Recorded data
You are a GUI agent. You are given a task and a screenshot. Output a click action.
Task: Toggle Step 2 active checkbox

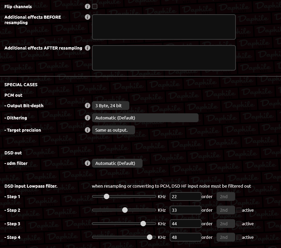click(239, 210)
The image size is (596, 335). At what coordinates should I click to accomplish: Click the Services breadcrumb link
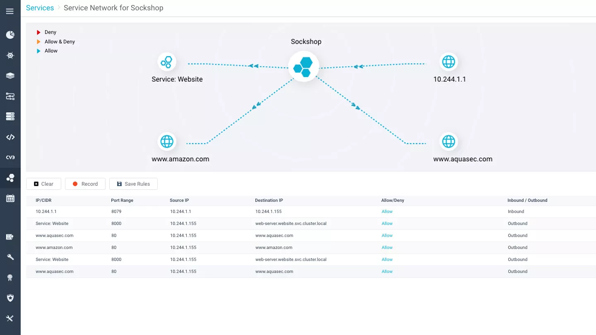click(40, 8)
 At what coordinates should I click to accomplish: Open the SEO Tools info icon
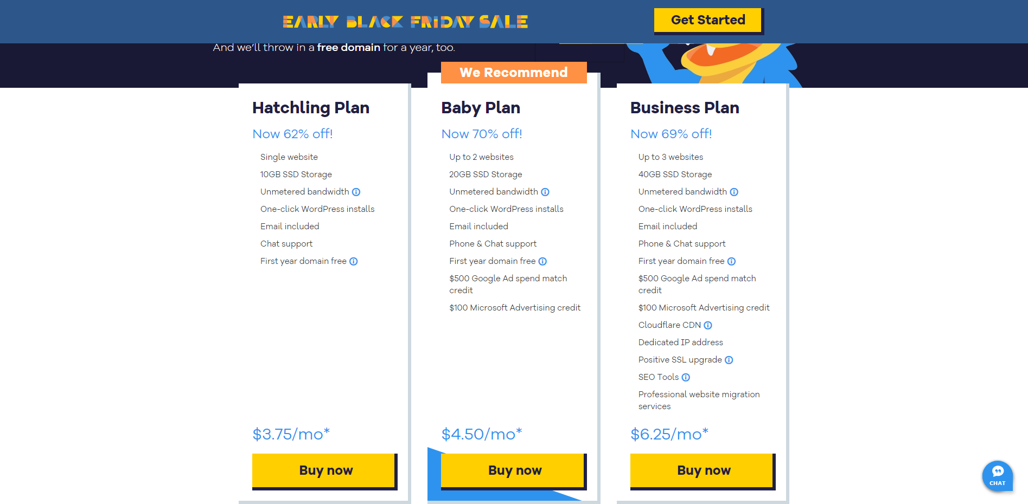pos(686,377)
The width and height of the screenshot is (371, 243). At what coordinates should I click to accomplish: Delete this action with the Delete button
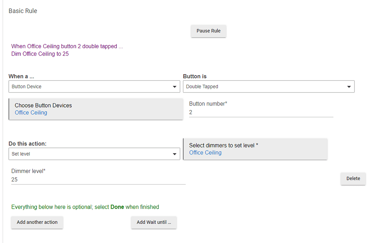(353, 179)

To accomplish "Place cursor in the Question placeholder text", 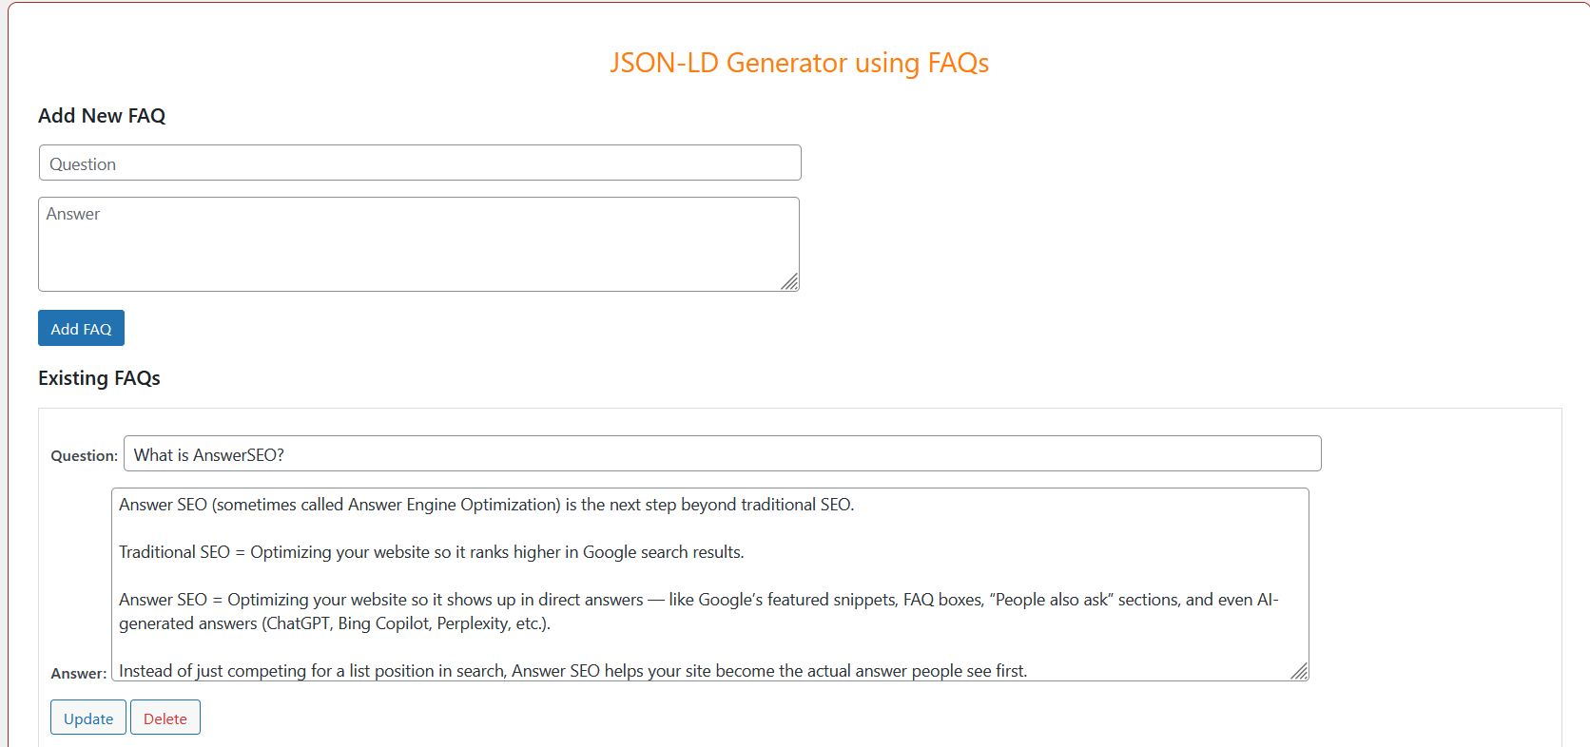I will pyautogui.click(x=83, y=163).
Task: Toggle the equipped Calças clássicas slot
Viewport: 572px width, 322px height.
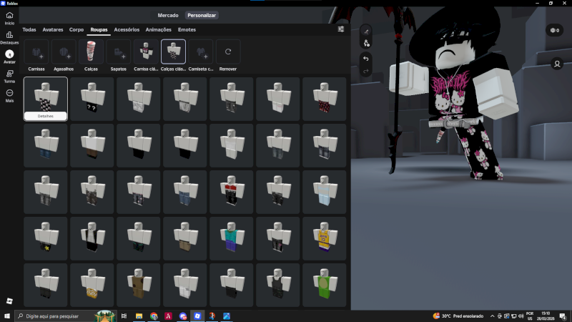Action: point(173,52)
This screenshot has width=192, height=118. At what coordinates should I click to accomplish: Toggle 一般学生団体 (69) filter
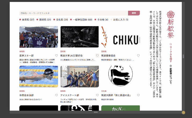pyautogui.click(x=81, y=20)
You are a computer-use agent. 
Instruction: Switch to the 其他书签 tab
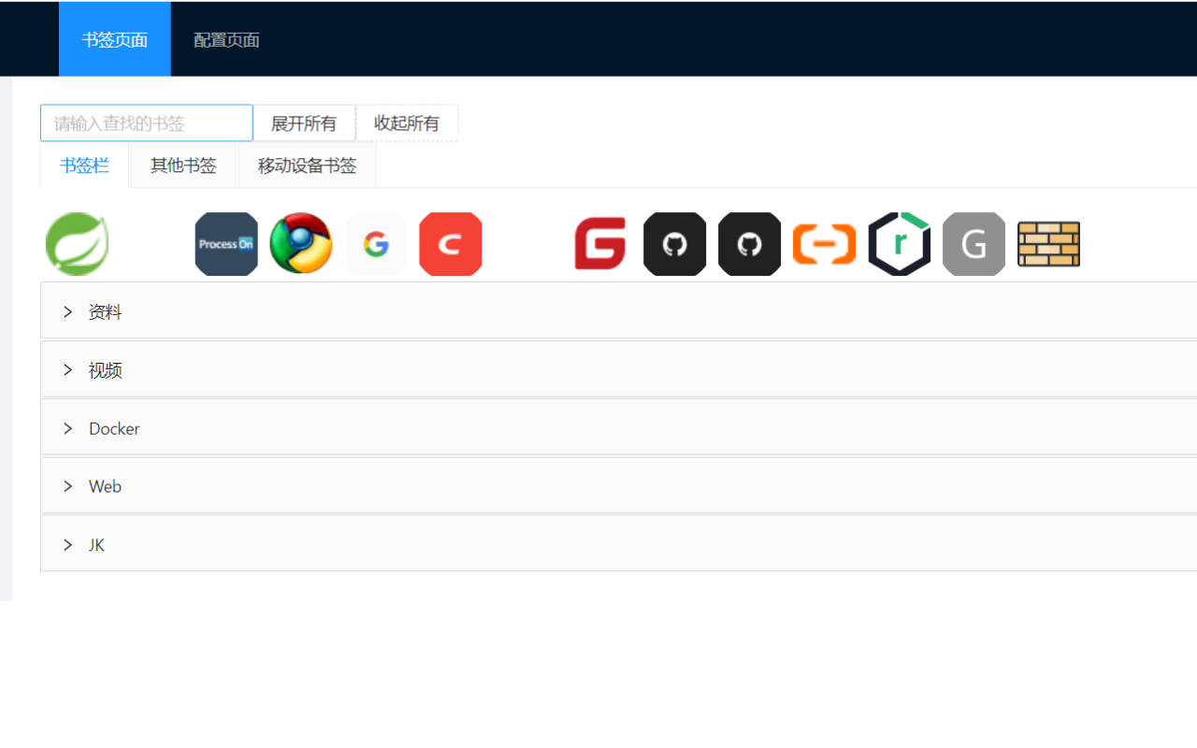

THE TASK
Find the line with "This screenshot has". Return it and each line after it through the end of the data, exactly, without pictures.

REPLY TO THE TASK
This screenshot has width=192, height=118. At what coordinates should I click to accomplish: Toggle 一般学生団体 (69) filter
pyautogui.click(x=81, y=20)
You are a computer-use agent. 
Instruction: Switch to the 其他书签 tab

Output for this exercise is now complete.